- _Task description_: Look through the material below. Copy every line with the string "computer" in it.

- _Extracted data_:

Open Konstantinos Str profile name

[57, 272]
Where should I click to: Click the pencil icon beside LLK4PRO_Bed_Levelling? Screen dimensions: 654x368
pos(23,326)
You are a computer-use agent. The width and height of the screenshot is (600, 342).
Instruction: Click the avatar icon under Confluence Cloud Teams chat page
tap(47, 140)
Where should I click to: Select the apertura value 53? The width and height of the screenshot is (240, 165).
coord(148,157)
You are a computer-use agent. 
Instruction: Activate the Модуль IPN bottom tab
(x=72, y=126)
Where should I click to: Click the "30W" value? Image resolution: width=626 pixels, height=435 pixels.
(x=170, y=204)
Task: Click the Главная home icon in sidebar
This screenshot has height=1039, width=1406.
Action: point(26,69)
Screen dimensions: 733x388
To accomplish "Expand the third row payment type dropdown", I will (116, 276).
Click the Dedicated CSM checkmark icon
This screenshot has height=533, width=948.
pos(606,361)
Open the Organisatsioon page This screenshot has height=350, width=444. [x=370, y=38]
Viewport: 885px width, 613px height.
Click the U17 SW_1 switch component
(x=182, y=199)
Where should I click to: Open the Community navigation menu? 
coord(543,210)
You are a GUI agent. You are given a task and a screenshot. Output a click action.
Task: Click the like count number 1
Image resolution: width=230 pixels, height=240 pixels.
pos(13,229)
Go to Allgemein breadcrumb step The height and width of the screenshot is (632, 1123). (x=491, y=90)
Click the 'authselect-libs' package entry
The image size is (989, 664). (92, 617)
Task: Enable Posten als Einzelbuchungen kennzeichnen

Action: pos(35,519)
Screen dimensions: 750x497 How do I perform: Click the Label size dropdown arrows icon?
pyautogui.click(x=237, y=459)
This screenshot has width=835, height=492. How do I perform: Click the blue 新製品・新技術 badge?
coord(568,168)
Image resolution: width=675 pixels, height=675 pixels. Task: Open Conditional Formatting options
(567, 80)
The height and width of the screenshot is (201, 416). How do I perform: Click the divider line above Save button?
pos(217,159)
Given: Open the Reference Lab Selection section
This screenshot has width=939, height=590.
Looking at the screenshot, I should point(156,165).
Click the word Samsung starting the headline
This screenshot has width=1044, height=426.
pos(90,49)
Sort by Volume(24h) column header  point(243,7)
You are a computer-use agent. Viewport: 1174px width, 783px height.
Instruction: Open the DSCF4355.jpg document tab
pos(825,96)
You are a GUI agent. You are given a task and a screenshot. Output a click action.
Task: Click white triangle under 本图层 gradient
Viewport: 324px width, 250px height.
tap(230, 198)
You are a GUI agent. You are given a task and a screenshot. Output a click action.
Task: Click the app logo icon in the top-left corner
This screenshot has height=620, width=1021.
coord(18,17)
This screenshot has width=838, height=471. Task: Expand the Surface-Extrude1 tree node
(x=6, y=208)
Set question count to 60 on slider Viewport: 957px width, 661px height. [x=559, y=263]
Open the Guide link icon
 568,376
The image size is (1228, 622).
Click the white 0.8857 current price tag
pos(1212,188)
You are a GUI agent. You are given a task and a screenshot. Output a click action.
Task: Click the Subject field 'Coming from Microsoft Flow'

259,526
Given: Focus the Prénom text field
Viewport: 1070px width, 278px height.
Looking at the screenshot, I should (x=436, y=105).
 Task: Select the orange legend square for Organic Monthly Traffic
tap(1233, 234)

- _Written response_:
You are a computer-use agent. The width and height of the screenshot is (600, 342).
You are a computer-use agent. 
You are a computer-use agent. Viewport: 1174px width, 783px height.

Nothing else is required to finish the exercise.